Demonstration Bayesian thinking and updating with simple Binomial and then the classic conjugate prior Beta-Binomial model with Caitlin Clark FG% across college game log (this occurred right when she was breaking the point record)
This was the soft launch into Bayesian statistics that took us into the end of the first half of the semester
Bayesian Modeling with Regularized Adjusted Plus-Minus (RAPM) - once you use Stan, you never go back
Returned from spring break with motivation of classic adjusted plus-minus modeling in basketball and moved into RAPM
I started this with just thinking of ridge regression regularization in the usual sense in which most of these students have seen it in the context of their machine learning courses: Loss + Penalty, tune the penalty and shrink coefficients
But then we turned to the Bayesian interpretation of ridge, which in turn to led to us building our first fully Bayesian model in Stan
Before diving into Stan for RAPM, we reviewed different posterior approximation techniques (grid approx, Laplace) and walked through MCMC with simple coding exercise of Metropolis-Hastings algorithm
Covered Gibbs sampling and then high-level overview of Hamiltonian Monte Carlo before getting into Stan
Returned to Caitlin Clark Beta-Binomial example for Stan intro, walking through the components of writing Stan code, using rstan, and viewing different diagnostics
Implemented fully Bayesian RAPM in Stan, with various wrangling of posterior distributions of player effects and variances, along with different ways of summarizing and viewing posterior
Homework problem with poor prior rating in Bayesian RAPM model
Team ratings, static and dynamic
Discussed various RAPM design matrices and returned to homework dataset of soccer goal scoring rates to demonstrate rstanarm for Bayesian multilevel Poisson regression with offense and defense effects for every Premier League team
Worked through Posterior prediction and different levels of variability (this was fun)

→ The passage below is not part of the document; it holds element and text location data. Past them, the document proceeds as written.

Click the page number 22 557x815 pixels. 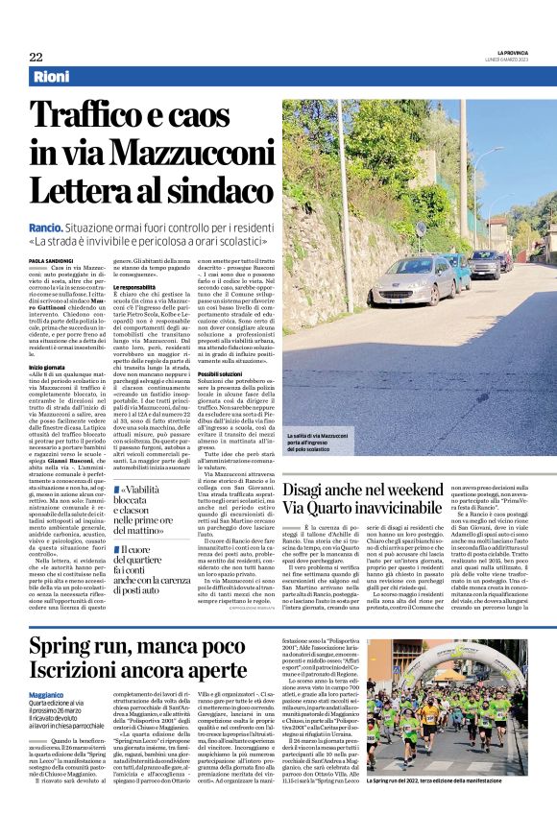[x=36, y=57]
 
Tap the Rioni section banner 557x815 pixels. [x=52, y=76]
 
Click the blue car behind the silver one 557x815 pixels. [x=485, y=263]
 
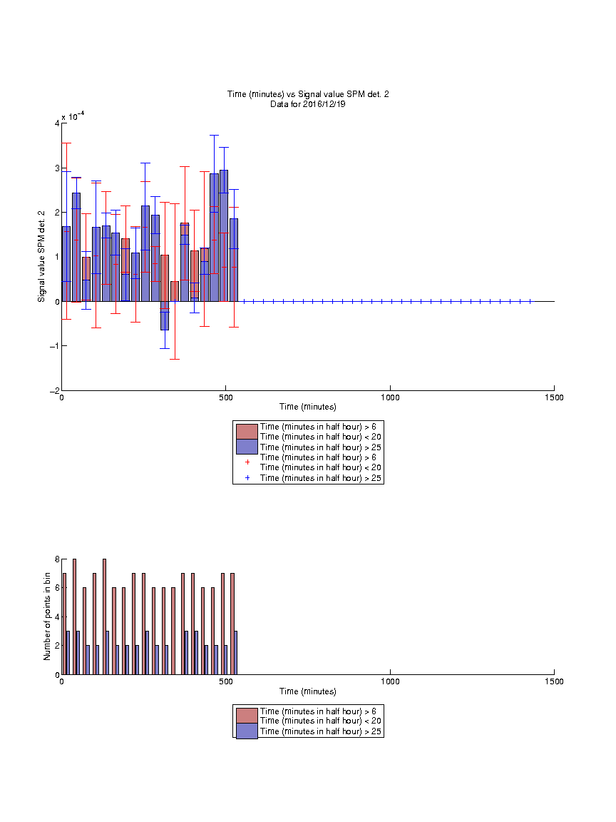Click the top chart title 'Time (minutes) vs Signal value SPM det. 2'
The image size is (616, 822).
click(x=308, y=94)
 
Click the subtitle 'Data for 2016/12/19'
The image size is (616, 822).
click(x=308, y=103)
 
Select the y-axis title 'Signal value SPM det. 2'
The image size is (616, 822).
click(x=41, y=256)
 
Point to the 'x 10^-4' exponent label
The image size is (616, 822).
click(x=73, y=116)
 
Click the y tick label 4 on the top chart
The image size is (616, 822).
click(x=57, y=123)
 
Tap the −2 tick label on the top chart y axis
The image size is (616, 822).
click(x=54, y=391)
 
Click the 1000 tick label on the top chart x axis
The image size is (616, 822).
click(x=390, y=397)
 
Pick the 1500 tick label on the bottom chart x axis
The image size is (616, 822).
click(x=554, y=681)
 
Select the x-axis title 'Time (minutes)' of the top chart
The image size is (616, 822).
click(x=308, y=407)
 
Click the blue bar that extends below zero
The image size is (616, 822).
click(x=165, y=315)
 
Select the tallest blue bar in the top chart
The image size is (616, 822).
click(x=224, y=236)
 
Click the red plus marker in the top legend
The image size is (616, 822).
click(x=247, y=462)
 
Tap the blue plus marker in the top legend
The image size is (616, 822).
click(x=247, y=478)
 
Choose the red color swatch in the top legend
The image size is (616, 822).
click(x=247, y=432)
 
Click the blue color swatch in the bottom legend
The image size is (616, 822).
click(x=247, y=731)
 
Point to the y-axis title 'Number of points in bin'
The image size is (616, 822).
click(x=47, y=616)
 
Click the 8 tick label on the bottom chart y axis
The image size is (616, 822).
click(x=57, y=559)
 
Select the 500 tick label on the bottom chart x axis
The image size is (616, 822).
click(x=226, y=681)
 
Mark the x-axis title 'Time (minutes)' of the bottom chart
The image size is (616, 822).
click(x=308, y=691)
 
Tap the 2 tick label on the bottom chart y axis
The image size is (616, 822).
click(x=57, y=646)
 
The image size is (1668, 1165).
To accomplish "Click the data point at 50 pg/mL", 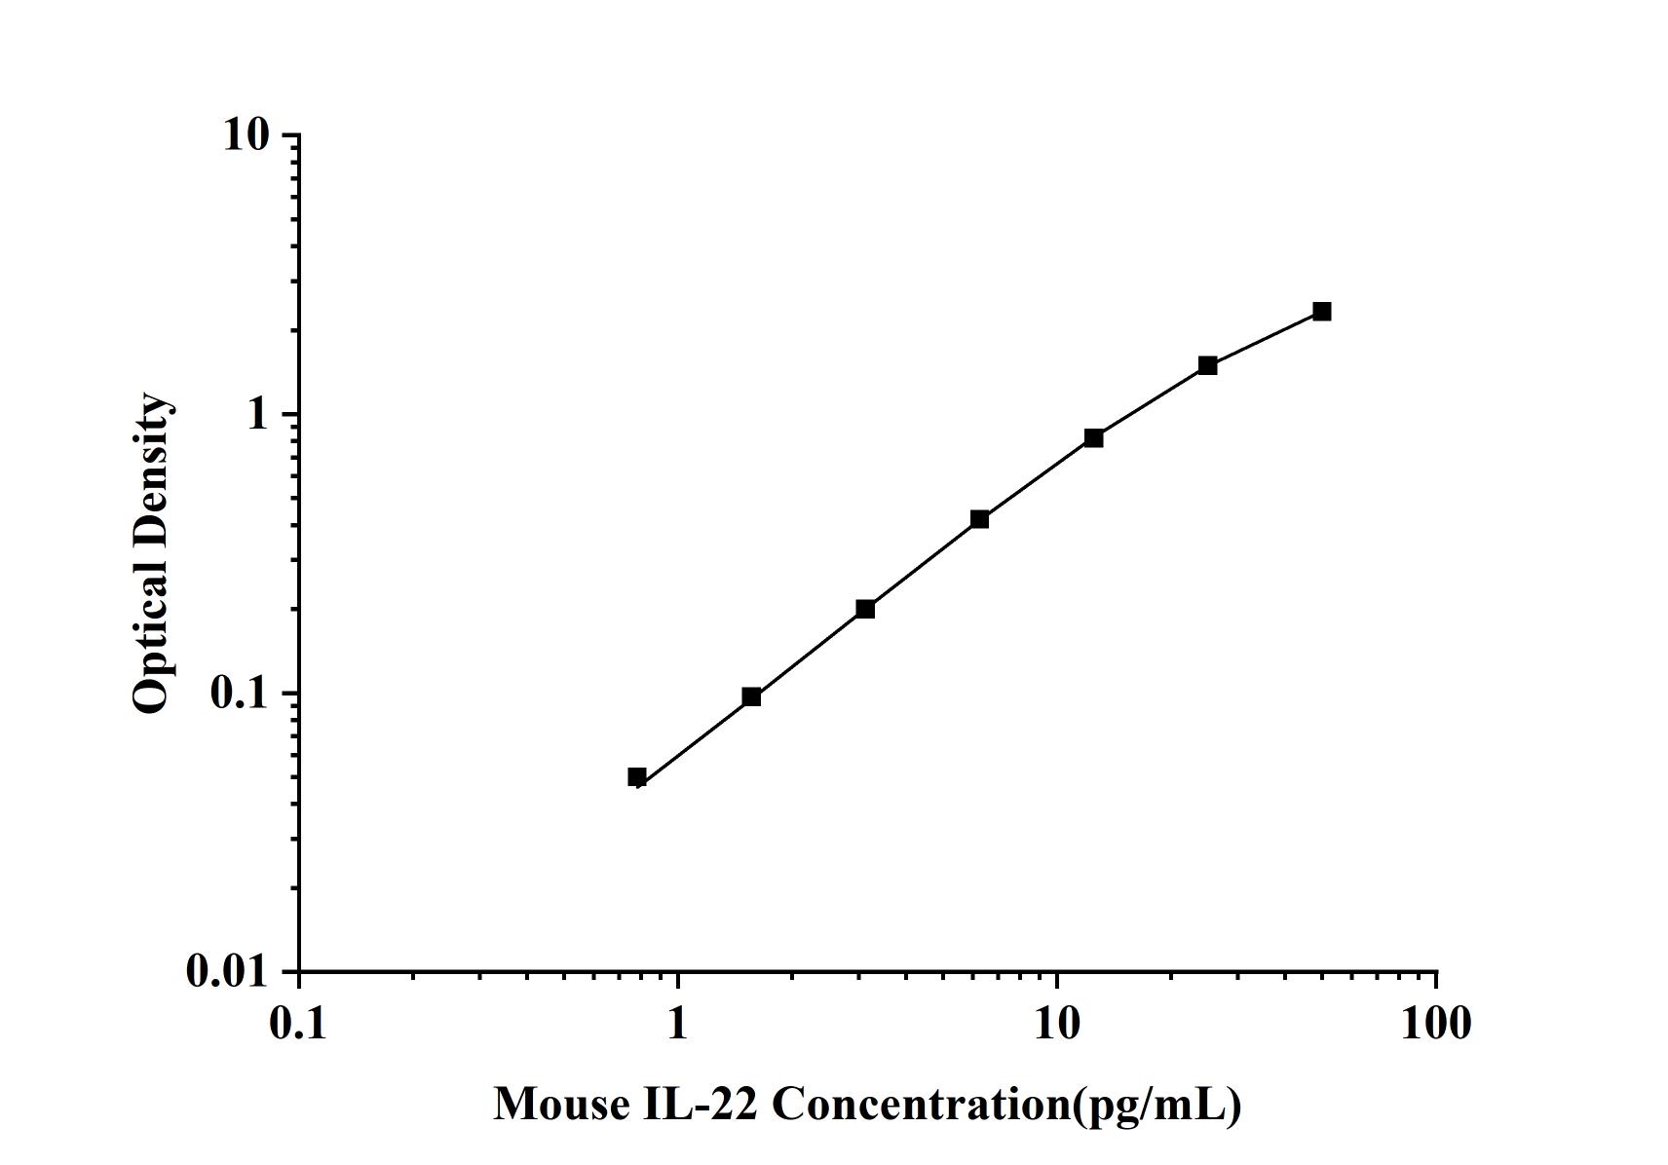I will [1321, 312].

Discussed prior and posterior predictive checks
Made connections to classic Bradley-Terry model
Introduced Elo ratings and walked through coding Elo ratings from scratch
Walked through classic Glickman & Stern state-space model for dynamic NFL team ratings, with demonstration of implementation in Stan
This led to one of my favorite visualizations of the semester
Discussed extensions and use-cases of state-space modeling in sports (it’s everywhere!)
Tracking Data (did not spend as much time as I wanted to here)
Big picture overview of tracking data, what are the data and how they’re collected, types of problems and methods people work on with tracking data such as space ownership
Walked through continuous-time expected play value in American football, the number of different models required to make that work, and the importance of uncertainty quantification
Basic demo of NFL Big Data Bowl data wrangling, with example feature engineering and visualizations, including Voronoi tessellations
Final lecture after project presentations was about sports betting, with simple overview of break-even %, sportsbook probability, hold/vig, showed them Unabated, and told them to go home and rethink their life if they were betting…
Thanks for reading!
got introduced to Stan through an ecological forecasting class I took for my own grad program this spring, I love it so much even though basically all I've figured out how to do in it is fit a model with a normal distribution and a linear deterministic function. So much more to learn!
Dang, I want to go back to school now!